* **Extracted text**:
Genus of microscopic freshwater animal

Limnognathia is a genus of microscopic acoelomate freshwater animal that was discovered in Disko Island, Greenland, in 1994. Since then, it has also been found on the Crozet Islands of Antarctica as well as in the British Isles and the Spanish Pyrenees, suggesting a worldwide distribution. There are two known species of Limnognathia: L. maerski, described in 2000, and L. desmeti, described in 2025.

Limnognathia is the only genus in the phylum Micrognathozoa ("small-jawed animal").

==Description==
===Feeding===
Limnognathia mainly feeds on bacteria, blue-green algae, and diatoms. It has complex jaws, with fifteen separate elements; these elements are very small, ranging from 4 μm to 14 μm. The animal can extend part of its jaw outside its mouth while eating. It also extends much of its jaw outside its mouth when it is regurgitating indigestible items.

===Anatomy===
Limnognathia has a large ganglion, or 'brain', in its head, and paired nerve cords extending along the lower side of the body towards the tail. Stiff sensory bristles made up of one to three cilia are scattered about the body. These bristles are similar to ones found on gnathostomulids, but up to three cilia may arise from a single cell in Limnognathia, while gnathostomulids have only one cilium per cell.

Flexible cilia are arranged in a horseshoe-shaped area on the forehead, and in spots on the sides of the head and in two rows on the underside of the body. The cilia on the forehead create a current that moves food particles towards the mouth, while the other cilia move the animal.

* **Questions on the material**:
- 1) Say whether each statement agrees with the Limnognathia text, answering yes or no and quoting the deciding words of the text: (a) Limnognathia was discovered in Greenland in 1994. (b) Gnathostomulids can have up to three cilia arising from a single cell. (c) The cilia on the forehead move the animal.
- 2) Carry on the Limnognathia text, picking up after its last sentence.
Nothing in the records is needed here.

* **Data extracts**:

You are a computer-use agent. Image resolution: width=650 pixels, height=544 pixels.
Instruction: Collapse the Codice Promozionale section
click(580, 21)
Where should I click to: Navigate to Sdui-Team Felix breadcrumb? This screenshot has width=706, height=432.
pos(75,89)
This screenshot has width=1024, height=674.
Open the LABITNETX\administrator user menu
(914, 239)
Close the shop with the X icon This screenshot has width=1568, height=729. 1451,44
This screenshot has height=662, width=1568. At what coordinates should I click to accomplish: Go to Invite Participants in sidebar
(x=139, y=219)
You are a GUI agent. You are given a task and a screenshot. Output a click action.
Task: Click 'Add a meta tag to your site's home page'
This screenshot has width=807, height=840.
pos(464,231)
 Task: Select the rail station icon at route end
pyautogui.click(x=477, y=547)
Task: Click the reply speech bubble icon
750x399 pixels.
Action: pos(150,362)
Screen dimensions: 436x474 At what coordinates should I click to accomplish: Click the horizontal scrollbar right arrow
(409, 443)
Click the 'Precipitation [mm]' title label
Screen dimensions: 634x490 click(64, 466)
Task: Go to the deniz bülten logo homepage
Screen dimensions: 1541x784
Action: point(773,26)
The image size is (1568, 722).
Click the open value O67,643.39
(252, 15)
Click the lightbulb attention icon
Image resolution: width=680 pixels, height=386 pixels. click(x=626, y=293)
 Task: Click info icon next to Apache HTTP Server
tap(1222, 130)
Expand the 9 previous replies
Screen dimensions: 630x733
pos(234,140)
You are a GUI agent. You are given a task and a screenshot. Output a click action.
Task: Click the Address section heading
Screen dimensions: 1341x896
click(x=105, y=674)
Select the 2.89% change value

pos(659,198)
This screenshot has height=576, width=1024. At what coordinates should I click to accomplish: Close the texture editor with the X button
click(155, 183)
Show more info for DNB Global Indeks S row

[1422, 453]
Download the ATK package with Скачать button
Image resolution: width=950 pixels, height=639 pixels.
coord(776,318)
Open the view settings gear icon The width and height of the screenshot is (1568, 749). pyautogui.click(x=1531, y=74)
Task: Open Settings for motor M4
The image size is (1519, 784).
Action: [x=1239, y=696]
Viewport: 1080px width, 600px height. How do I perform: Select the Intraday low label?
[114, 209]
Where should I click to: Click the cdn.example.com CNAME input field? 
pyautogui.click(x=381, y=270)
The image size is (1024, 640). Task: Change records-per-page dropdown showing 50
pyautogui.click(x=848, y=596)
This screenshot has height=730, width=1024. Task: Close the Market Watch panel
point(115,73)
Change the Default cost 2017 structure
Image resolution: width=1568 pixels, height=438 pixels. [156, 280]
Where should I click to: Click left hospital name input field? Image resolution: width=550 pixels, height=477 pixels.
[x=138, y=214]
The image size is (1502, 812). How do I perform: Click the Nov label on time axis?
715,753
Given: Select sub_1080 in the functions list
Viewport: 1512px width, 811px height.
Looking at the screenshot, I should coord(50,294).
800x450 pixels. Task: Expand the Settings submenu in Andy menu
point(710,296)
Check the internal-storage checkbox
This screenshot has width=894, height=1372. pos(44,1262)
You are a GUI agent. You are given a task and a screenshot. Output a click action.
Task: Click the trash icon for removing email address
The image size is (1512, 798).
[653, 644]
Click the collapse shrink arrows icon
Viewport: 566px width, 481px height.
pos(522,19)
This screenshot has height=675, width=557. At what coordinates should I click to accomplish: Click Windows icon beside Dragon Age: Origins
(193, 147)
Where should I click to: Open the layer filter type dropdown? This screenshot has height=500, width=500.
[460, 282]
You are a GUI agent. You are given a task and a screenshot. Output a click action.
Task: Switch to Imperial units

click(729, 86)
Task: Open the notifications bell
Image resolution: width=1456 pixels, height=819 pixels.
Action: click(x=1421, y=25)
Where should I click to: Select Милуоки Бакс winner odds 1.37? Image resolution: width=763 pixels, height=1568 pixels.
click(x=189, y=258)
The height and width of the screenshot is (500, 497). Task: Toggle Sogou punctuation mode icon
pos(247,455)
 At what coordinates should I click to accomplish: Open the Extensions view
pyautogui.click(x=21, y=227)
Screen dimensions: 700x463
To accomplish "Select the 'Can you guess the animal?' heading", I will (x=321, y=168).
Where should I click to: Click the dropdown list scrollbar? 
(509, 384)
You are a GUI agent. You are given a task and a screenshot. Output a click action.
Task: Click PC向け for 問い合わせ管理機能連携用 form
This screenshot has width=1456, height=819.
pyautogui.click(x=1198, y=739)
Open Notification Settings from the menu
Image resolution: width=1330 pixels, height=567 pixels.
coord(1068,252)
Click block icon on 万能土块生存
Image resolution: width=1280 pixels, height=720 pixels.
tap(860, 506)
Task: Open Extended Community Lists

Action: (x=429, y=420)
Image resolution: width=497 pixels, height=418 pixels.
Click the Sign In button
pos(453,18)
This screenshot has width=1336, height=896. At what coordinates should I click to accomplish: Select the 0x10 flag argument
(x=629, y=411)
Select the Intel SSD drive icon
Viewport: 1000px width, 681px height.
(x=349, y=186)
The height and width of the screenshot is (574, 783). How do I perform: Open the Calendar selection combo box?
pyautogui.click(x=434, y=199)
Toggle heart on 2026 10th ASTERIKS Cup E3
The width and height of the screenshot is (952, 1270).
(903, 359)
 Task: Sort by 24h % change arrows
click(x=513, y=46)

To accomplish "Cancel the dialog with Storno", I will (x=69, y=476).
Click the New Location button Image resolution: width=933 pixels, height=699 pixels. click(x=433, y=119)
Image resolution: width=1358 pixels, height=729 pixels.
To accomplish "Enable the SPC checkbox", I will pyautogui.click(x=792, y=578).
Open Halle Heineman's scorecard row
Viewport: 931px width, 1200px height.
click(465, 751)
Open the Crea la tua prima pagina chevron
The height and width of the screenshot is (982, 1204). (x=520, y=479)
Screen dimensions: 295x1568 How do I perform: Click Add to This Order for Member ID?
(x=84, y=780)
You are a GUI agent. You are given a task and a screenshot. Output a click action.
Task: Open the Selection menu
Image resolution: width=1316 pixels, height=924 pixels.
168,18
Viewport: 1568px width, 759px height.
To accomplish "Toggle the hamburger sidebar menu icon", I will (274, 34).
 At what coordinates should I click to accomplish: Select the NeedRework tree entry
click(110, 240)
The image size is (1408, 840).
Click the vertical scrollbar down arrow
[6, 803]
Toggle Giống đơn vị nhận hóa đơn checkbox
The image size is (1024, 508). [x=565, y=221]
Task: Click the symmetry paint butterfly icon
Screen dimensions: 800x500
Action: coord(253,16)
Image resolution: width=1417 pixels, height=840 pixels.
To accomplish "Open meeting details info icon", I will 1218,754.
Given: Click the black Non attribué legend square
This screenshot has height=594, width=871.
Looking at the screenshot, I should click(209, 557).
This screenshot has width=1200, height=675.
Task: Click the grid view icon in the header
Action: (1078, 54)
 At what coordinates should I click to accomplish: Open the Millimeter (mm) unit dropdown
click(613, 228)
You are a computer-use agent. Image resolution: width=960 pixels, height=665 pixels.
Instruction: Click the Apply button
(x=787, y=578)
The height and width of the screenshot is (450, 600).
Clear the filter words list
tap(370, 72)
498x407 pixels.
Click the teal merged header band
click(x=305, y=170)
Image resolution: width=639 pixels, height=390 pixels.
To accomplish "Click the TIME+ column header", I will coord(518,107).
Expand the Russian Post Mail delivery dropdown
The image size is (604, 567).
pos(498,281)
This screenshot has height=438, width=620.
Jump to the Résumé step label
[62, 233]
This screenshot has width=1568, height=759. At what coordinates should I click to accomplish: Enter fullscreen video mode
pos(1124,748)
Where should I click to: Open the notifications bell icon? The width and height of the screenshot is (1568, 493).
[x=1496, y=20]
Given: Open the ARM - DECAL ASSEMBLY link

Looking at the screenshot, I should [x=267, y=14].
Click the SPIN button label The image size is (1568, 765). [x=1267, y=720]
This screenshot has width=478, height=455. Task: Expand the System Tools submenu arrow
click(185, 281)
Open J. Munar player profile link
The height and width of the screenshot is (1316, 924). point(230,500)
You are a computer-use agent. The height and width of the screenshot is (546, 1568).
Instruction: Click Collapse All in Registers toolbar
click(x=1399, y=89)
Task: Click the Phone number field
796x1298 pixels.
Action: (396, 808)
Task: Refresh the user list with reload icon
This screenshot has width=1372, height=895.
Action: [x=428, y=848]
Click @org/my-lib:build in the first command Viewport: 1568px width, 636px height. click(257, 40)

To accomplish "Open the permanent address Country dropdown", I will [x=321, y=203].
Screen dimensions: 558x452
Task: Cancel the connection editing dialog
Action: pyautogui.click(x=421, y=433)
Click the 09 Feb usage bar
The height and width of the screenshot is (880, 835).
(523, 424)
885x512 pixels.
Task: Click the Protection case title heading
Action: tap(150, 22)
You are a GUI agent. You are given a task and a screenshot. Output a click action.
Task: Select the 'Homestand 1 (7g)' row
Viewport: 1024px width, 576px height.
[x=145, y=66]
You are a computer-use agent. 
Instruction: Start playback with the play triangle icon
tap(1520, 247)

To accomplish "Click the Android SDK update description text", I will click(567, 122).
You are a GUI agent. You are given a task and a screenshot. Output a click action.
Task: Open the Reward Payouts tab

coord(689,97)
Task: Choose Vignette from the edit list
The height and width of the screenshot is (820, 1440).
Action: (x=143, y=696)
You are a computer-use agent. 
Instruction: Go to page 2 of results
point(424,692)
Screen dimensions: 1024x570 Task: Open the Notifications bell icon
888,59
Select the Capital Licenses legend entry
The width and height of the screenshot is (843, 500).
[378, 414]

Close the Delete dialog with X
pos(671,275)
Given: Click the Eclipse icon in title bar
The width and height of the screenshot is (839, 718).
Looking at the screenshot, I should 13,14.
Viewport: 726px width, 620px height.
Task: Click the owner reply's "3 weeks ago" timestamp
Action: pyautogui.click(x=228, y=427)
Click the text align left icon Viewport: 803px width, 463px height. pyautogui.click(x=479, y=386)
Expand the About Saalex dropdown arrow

* **Solved tasks**:
- 1)
(a) Yes: "discovered in Disko Island, Greenland, in 1994"
(b) No: "gnathostomulids have only one cilium per cell"
(c) No: "The cilia on the forehead create a current that moves food particles towards the mouth, while the other cilia move the animal."

- 2)
===Reproduction===
All specimens of Limnognathia that have been collected have had female organs. They lay two kinds of eggs: thin-walled eggs that hatch quickly, and thick-walled eggs that are believed to be resistant to freezing, and thus capable of overwintering and hatching in the spring. The same pattern is known from rotifers, where thick-walled eggs only form after fertilization by males. The youngest Limnognathia specimens collected may also have male organs, and it is now hypothesized that the animals hatch as males and later become females, a process called sequential hermaphroditism.

==Taxonomy and phylogeny==
===Taxonomic status===
Limnognathia is nominally a platyzoan, but has variously been assigned as a class or subphylum in the clade Gnathifera or as a phylum in a Gnathifera superphylum, named Micrognathozoa. It is related to the rotifers and gnathostomulids, grouped together as the Gnathifera.
Two species are described: Limnognathia maerski from Greenland and Spain, and Limnognathia desmeti from the Crozet Islands. The two species have no recognizable morphological differences, but genetic studies have shown them to be distinct.

===Species===
- Limnognathia maerski (Kristensen & Funch, 2000)
- Limnognathia desmeti (Worsaae & Møller, 2025)

===Phylogeny===

Cladogram showing the relationships of Limnognathia:

The Gnathifera is the sister group to the rest of the spiralians and is crucial to understand because of its relationship to animal evolution.